After wrestling with God last week and then finally saying yes to Him, I am now anticipating the next step in this process of realizing and acting on my God sized dream. My sweet husband bought a chaise lounge for our bedroom that we can both use –his for study time to prepare when he has to teach, and me to write when I need some peace and quiet.
I think it is this next step that scares me beyond anything else in this world. Saying yes, I thought was hard. But now — the next step — this one finds me breathing hard and trying to gulp air.
Sunday at church, I went to the altar to pray to God. The man what was speaking at the time was saying someone there was dealing with something and was begging God for peace about the situation. That person was me. I am so afraid of making the wrong choice when it comes to my God sized dream, that I am almost afraid to do nothing.
I keep saying to God, “I’ve said yes to You. What more do You want from me?” And that is when He gently whispers to me — all of it. Your trust, your life, your dream. Put it in my hands and let Me show you what I can do.
I’ll be honest with you. This thought frightens me beyond anything I can imagine. It frightens me because when I give God everything — I can no longer be in control. Where I am at right now, I feel like I have control over some things. It makes me feel — powerful in a sort of way. But God is asking me to take this next step with Him so that His power might shine through my God sized dream.

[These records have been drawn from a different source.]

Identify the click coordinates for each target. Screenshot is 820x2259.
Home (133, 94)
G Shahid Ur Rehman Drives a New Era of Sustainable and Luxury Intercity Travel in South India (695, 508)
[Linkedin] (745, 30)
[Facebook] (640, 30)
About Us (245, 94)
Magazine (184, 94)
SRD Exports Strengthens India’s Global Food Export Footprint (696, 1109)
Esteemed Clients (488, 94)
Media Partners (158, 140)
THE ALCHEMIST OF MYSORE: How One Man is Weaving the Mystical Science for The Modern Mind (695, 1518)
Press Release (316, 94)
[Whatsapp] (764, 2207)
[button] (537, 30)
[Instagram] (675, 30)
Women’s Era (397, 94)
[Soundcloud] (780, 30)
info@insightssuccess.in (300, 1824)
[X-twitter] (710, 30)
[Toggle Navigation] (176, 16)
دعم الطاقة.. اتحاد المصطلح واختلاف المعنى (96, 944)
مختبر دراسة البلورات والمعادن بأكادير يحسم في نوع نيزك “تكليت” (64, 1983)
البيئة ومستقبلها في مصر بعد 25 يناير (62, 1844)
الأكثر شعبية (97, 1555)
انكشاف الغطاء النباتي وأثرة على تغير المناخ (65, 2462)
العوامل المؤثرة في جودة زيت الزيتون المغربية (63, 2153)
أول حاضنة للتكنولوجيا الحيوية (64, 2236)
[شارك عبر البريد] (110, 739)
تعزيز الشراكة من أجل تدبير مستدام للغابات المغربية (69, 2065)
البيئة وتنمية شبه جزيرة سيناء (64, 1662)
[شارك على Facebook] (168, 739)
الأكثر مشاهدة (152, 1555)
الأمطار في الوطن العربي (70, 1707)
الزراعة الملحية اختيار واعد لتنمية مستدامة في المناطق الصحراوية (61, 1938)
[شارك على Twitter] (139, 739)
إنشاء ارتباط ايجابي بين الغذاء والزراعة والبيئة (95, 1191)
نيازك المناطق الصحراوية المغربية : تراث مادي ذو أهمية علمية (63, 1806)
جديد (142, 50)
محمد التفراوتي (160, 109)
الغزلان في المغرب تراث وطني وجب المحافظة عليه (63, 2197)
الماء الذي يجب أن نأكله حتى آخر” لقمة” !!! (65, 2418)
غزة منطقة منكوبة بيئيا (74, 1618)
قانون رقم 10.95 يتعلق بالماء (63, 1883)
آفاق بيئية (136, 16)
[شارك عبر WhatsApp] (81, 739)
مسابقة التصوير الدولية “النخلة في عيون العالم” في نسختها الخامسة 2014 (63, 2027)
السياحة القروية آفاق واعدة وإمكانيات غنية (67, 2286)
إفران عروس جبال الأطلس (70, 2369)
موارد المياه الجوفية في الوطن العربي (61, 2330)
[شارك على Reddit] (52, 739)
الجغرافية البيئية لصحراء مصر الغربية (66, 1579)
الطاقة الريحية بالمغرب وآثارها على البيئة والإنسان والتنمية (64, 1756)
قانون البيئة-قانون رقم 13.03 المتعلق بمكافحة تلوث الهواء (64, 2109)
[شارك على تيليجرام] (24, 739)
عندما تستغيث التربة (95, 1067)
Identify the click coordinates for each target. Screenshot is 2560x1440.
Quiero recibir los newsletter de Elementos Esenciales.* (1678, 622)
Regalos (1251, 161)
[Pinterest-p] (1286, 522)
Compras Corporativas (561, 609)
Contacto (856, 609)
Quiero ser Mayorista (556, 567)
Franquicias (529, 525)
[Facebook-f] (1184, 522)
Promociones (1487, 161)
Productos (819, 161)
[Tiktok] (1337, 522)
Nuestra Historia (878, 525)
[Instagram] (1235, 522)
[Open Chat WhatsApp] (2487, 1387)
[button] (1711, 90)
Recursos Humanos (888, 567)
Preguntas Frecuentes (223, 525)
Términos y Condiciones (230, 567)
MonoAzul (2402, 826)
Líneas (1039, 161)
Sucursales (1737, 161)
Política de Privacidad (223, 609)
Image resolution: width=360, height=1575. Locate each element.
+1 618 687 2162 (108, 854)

So — with my last strangling gulp — I submit it all completely to Him. The next step you ask? Well, first, I have to carve out time to write, so some things in my life have to change. But it is a good change — scary but good. Then, I just need to write, and not be afraid of writing what God wants me to.
This next step is exciting. God has already shown me in small tidbits how He plans on handling this second phase — this next step. It gets my heart to beating wildly. I think to myself — Wow, this is really happening. And from this small realization, I smile uncontrollably and start to giggle like a little child.
My God — He loves me SO much and like a true Father, will do anything to see His baby girl succeed. I just can’t argue with a daddy like that, can you?
What God sized dream is bubbling up in you? What are you doing about it?